2012-04-25
Models of providing computing access in a university department
Suppose that you are a university department, such as the Department of Computer Science. You need to provide access to computing services (and perhaps computing services themselves) to your members, especially to graduate students. Or to put it pragmatically, when a new graduate student shows up how do they get on your network and get access to whatever general services you offer?
(These days the question to ask is 'where do they get whatever machine they use to connect to the network?')
There's at least three ways that we (as a department) could provide computing access to people: it could be provided by the department as a whole, by the professor or research group that people are associated with, or by the individual person themselves. In the old days when computing access was expensive, it was basically always provided by the department or by research groups (in the form of labs, terminals in graduate student space, and so on). These days computing access is cheap enough that in theory you could require new graduate students to buy their own machine in the same way that they have to buy their own textbooks.
(For undergraduate computing the choices get reduced to the department providing computer labs or undergrads being forced to buy their own machines.)
All of these approaches have problems. With departmentally provided computers, the problem is cost and thus the quality of machines that people will get; unless you are very well endowed, you can't afford to buy everyone nice machines and keep them up to date. With group provided computers, the problem is inequality; different research groups may have vastly different funding levels and so their graduate students (and professors) will get machines of quite different quality levels. With personally provided computers, the problem is the cost to the graduate students and what happens if the machine breaks (or is stolen).

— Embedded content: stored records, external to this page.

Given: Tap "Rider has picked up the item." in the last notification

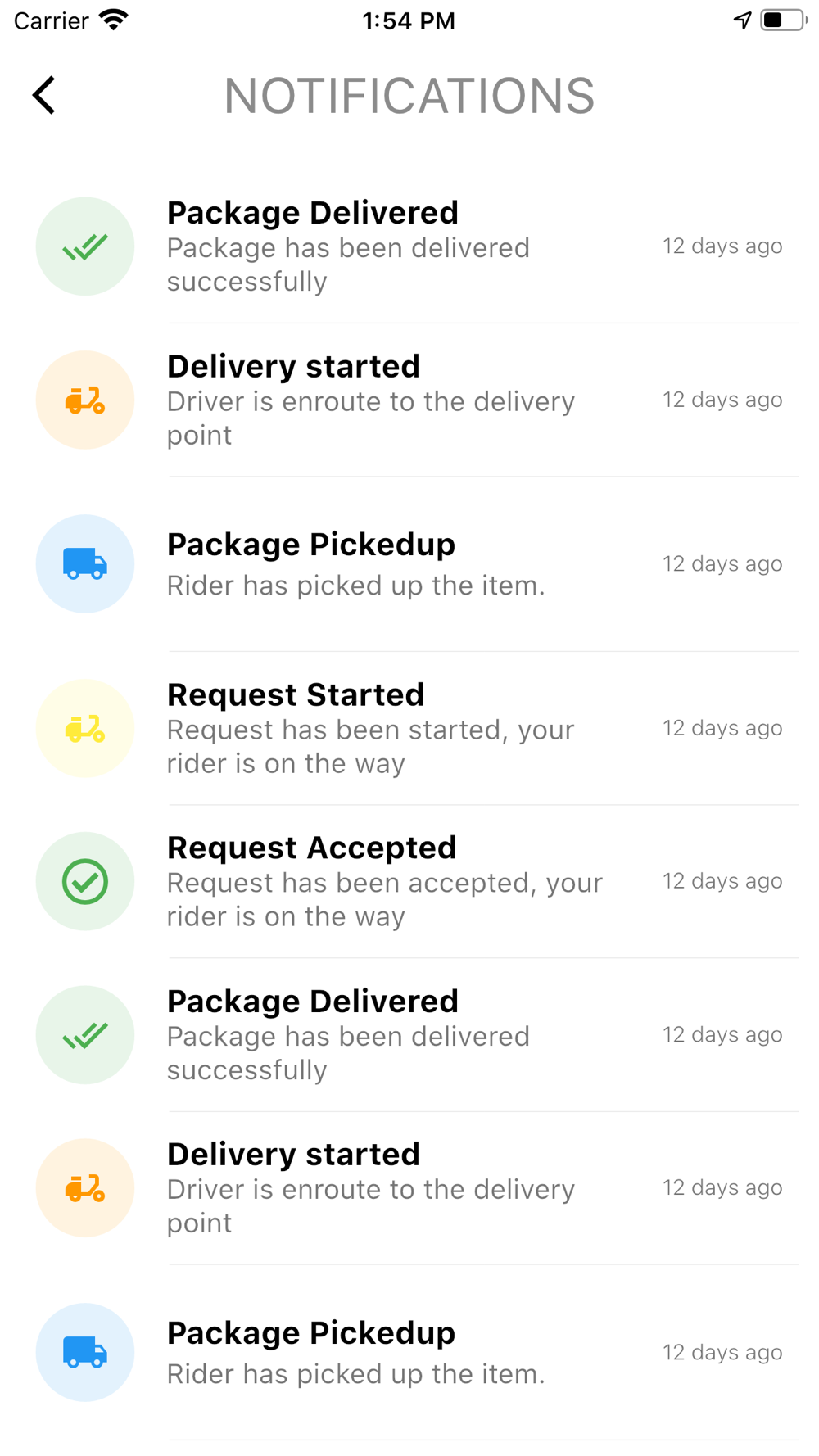Looking at the screenshot, I should 356,1373.
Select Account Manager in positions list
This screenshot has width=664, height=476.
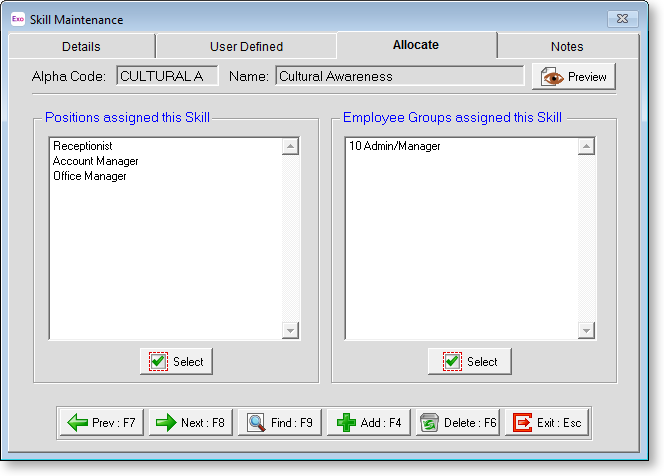tap(96, 161)
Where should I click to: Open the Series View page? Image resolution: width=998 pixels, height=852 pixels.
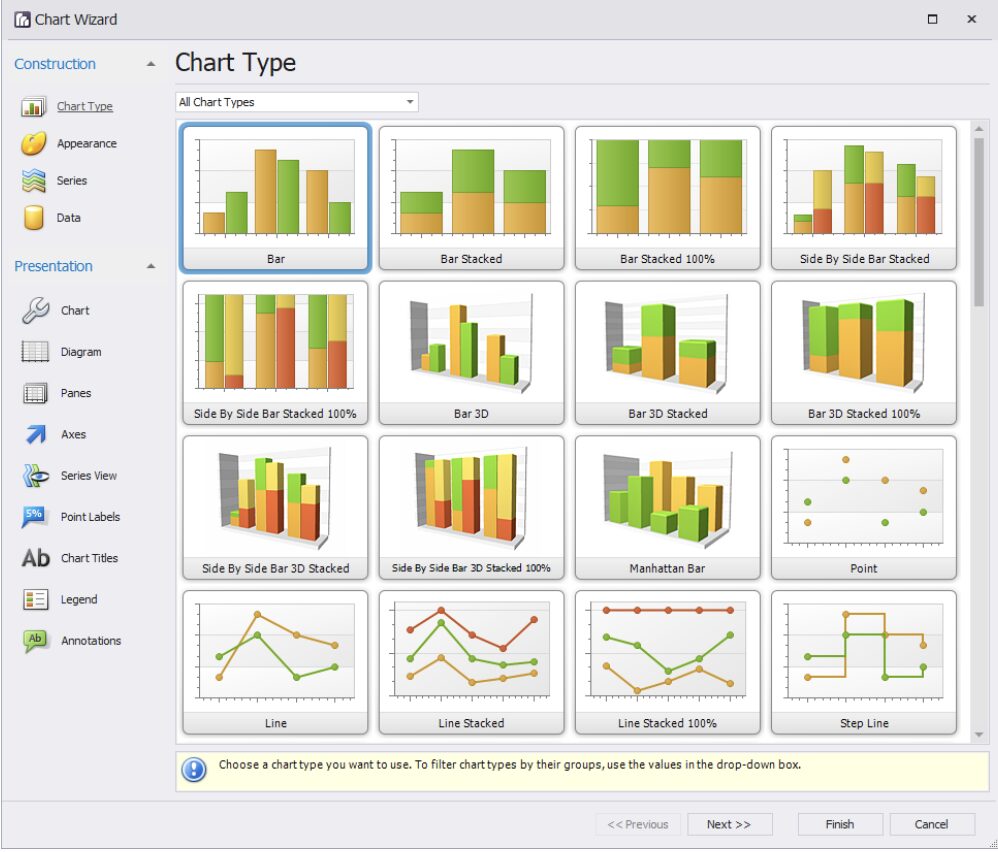coord(88,476)
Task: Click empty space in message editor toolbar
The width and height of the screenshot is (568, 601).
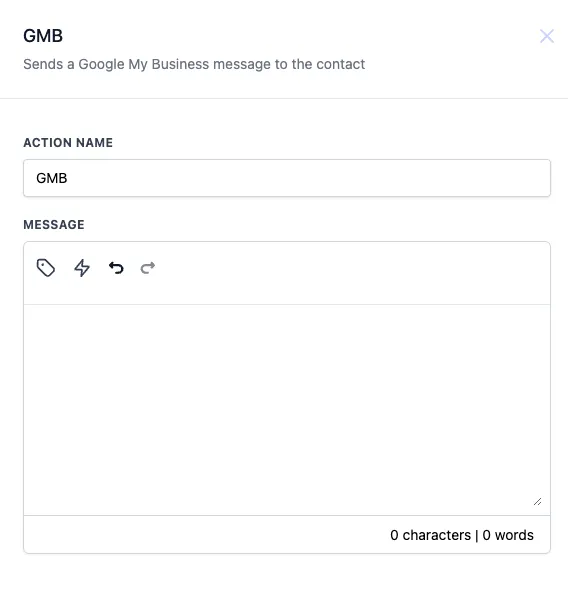Action: 345,273
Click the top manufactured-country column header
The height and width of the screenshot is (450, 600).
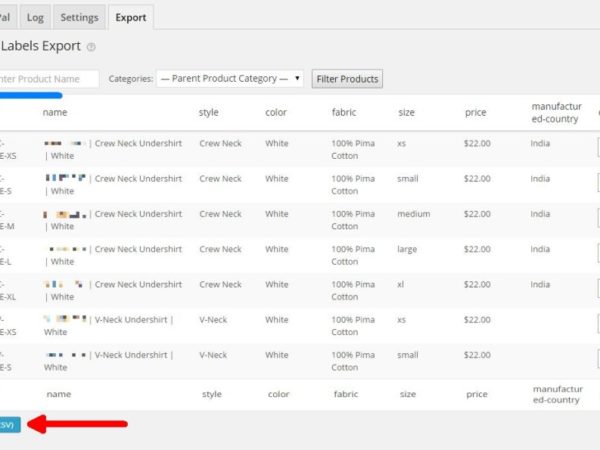click(557, 113)
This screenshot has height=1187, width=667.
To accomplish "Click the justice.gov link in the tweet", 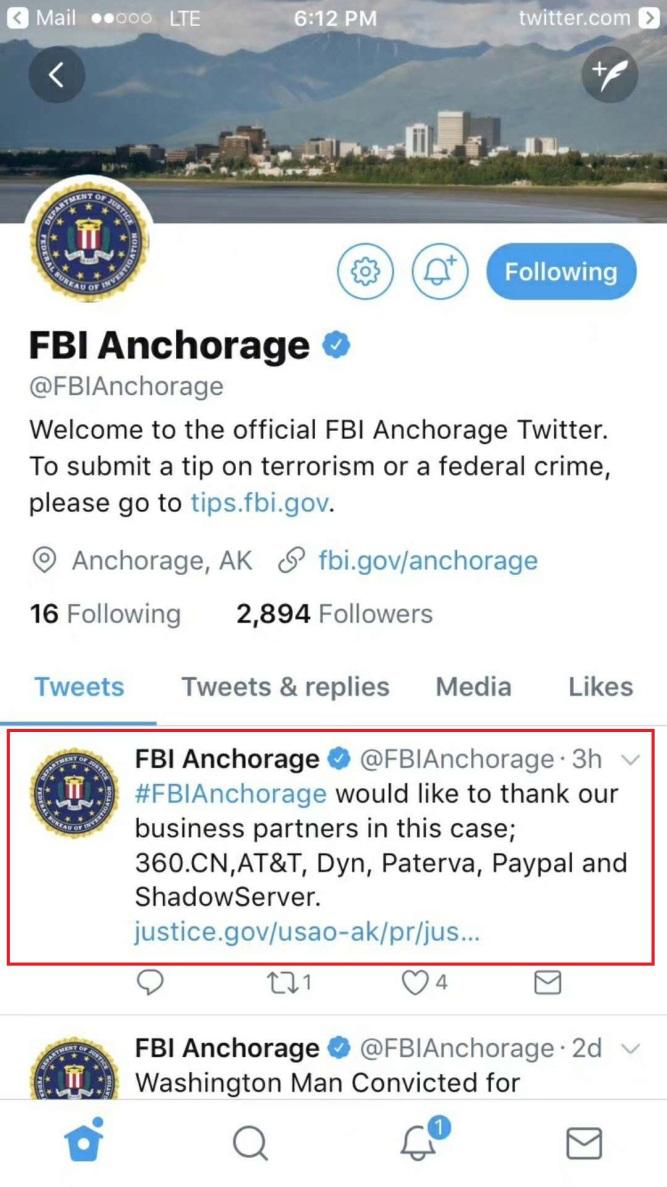I will [x=309, y=932].
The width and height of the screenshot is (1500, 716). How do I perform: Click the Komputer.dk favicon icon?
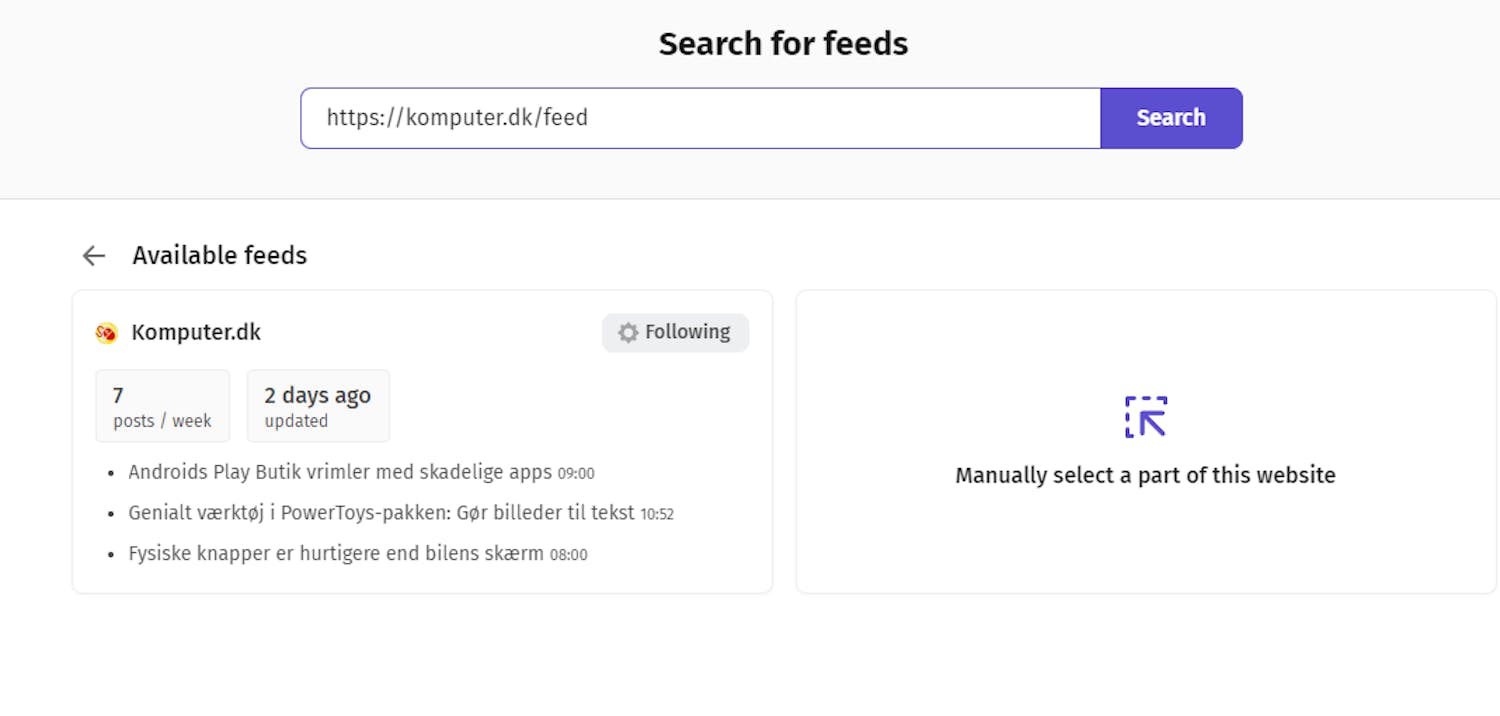pos(106,333)
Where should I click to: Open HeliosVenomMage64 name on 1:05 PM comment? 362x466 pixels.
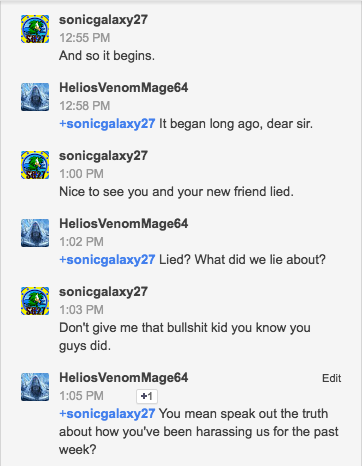click(124, 378)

(It's generally considered bad form to force graduate students to leave because they can't afford to replace their laptop and so can't get back on your network to do their work. If nothing else, good professors aren't going to let it happen to good graduate students.)
Of course the models are not pure and have never really been. Grant funding has always meant that professors and research groups sometimes bought (or were given) their own computing, even if the department provided some basic level of computing support. And these days a certain amount of new graduate students (and professors) will show up with their own computers which they are quite attached to and are not interested in replacing, thanks.
(One of the differences between the corporate world and academia is that in academia you are not in any real position to tell new people that they can't bring in their own personal computers and put them on your network. Among other things, it theoretically saves a bunch of money and universities can be all about saving money.)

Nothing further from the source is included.